Today’s consumers must choose not only where to shop and what to buy, but also how to pay. Ever-evolving options from store cards to online channels have placed increasing importance on achieving top-of-wallet status.
With the entry of new payment options, Apple Pay and Android consumers are faced with new choices in an ever-changing landscape. For some companies, loyalty programs have become a powerful tool to influence consumers’ decisions about payment choice.
Below are four key ways credit unions can ensure their loyalty and rewards programs are keeping their cards top-of-mind and top-of-wallet for members:
Understand your Members
A 2019 PSCU study found that 75% of consumers receive a reward or benefit by making purchases with their credit card. Consumers are increasingly utilizing specific payment methods for particular transactions as they continue to focus on maximizing the returns from their loyalty memberships. Conducting research and leveraging data and analytics on the front end is essential to ensuring credit unions are targeting the right members with the right offerings.
Have a clearly defined value proposition for all program benefits and only market to members who benefit from each respective item. Targeting a member with marketing communications surrounding program benefits not relevant to him or her is not only ineffective, but it could also have a negative impact on the return on investment (ROI). For example, a member that does not own a car does not need a credit card that earns points or receives cash back on gas purchases.

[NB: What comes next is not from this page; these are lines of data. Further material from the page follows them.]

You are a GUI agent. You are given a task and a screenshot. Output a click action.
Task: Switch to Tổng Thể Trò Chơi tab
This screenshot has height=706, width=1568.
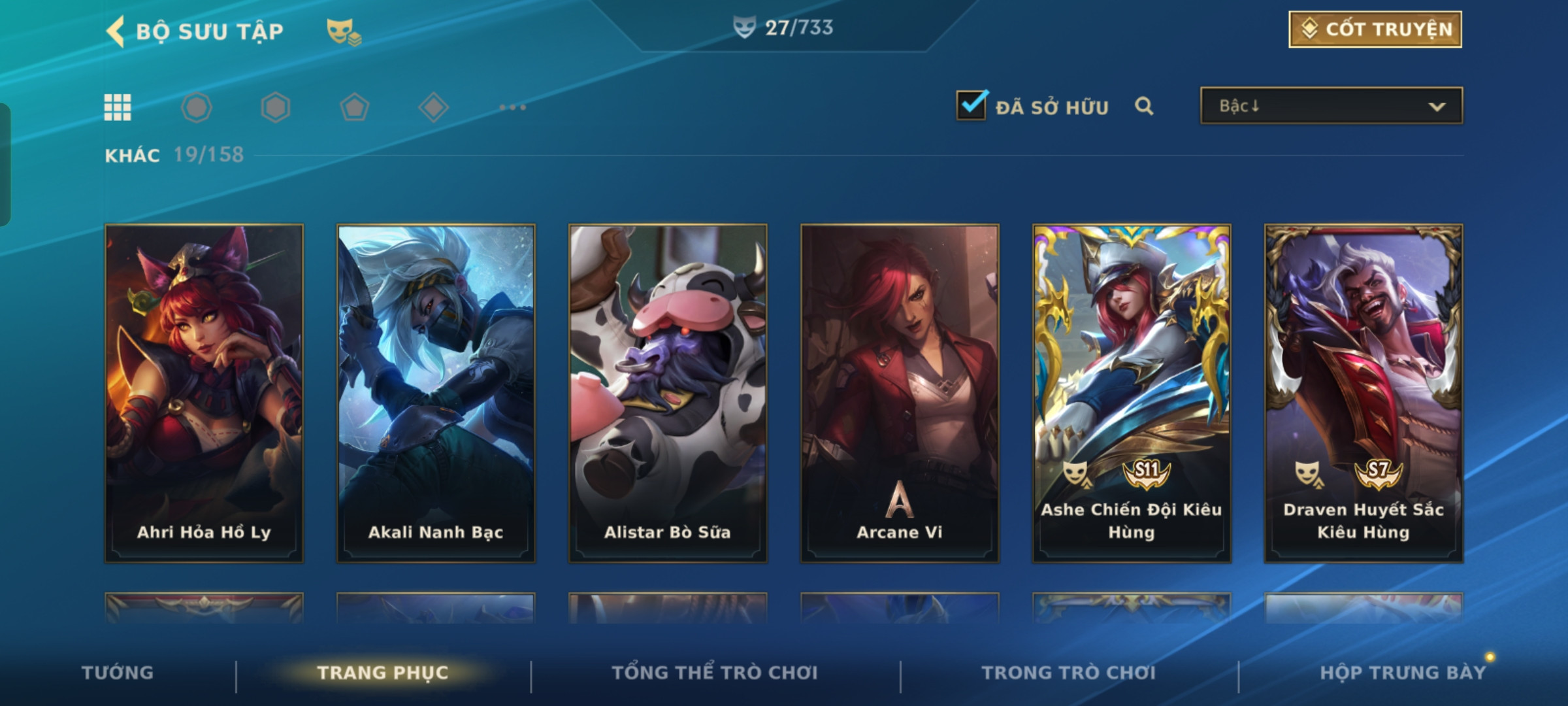(x=715, y=673)
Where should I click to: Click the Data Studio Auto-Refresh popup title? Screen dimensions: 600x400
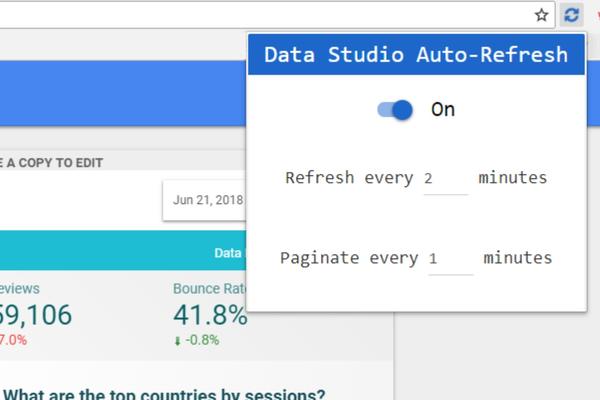416,54
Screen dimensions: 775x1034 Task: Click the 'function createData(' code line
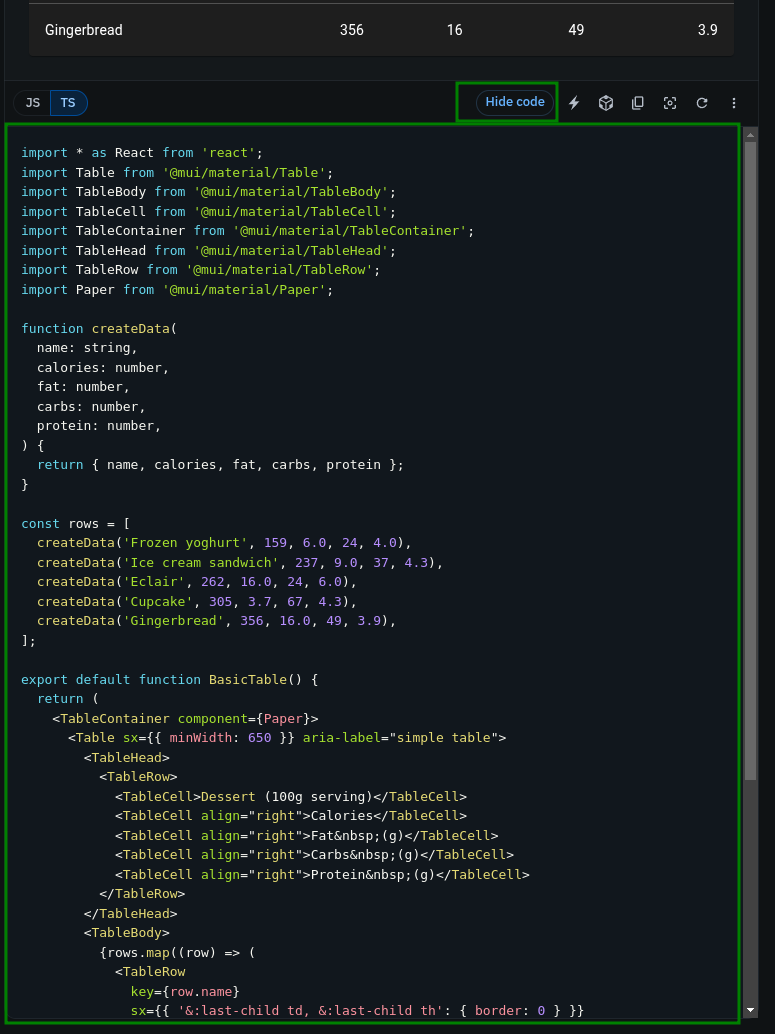(x=98, y=328)
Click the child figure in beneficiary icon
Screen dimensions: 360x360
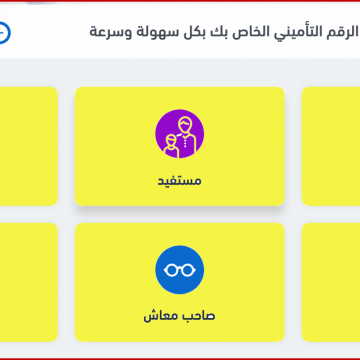tap(171, 146)
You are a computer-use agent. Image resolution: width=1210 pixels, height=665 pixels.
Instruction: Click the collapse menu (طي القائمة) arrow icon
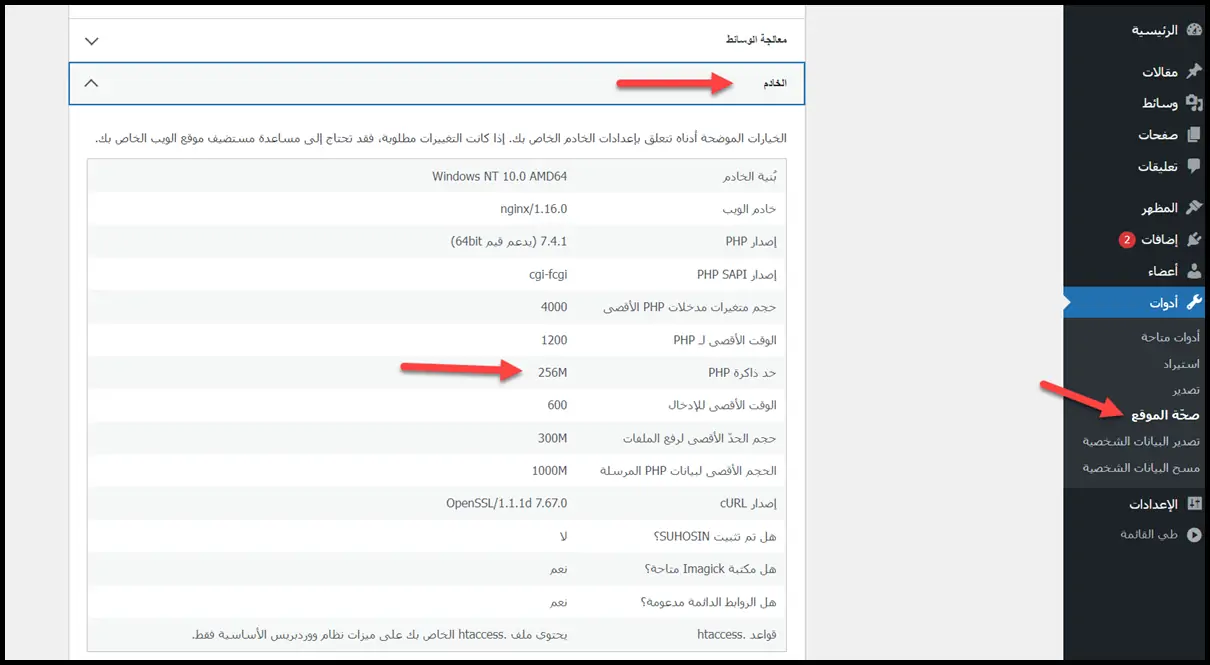[1193, 535]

Additionally, make sure to communicate your value in a clear and concise way. This needs to be repeatable and demonstrate a clear message to the consumer.
Measure and Optimize
Defining key performance indicators (KPIs) early on will help optimize programs and align decision making for desired outcomes. Most importantly, defining a narrow and specific goal for the program is essential. For example, creating a marketing program around brand awareness when your stated goal is to grow share of wallet with existing members could lead to misalignment and poor performance. Establishing a goal will help determine what types of programs to offer, as well as create benchmarks to compare and optimize against. Routinely reviewing metrics and realigning communications and keeping your end goal in mind when making all decisions about the program is key.
Keep up the Momentum
Once a member chooses to participate in a loyalty program, it is imperative for credit unions to consistently remind him or her of the value of the program. Consumers are notorious for short attention spans, and competition can quickly make your world class program obsolete. In fact, a LoyaltyOne study found the average consumer is enrolled in 29 loyalty programs. Communication about new offerings and reminders about current program offerings will ensure members not only take advantage of those features, but also keep the credit union card in top-of-wallet position.
Knowing you are not only vying against with competitors but the other roughly 29 loyalty programs a consumer is enrolled is just a reminder that you need to continually drive home the value you are bringing to your member.
By understanding your members, strategically determining targeting, clearly communicating value, setting KPIs and being diligent with respect to ongoing marketing and communications efforts, credit unions can ensure their loyalty programs are not only performing successfully, but that their cards are also top-of-wallet amongst members. With a growing marketplace, it is imperative that you continually follow up with your members to assess their current perspective.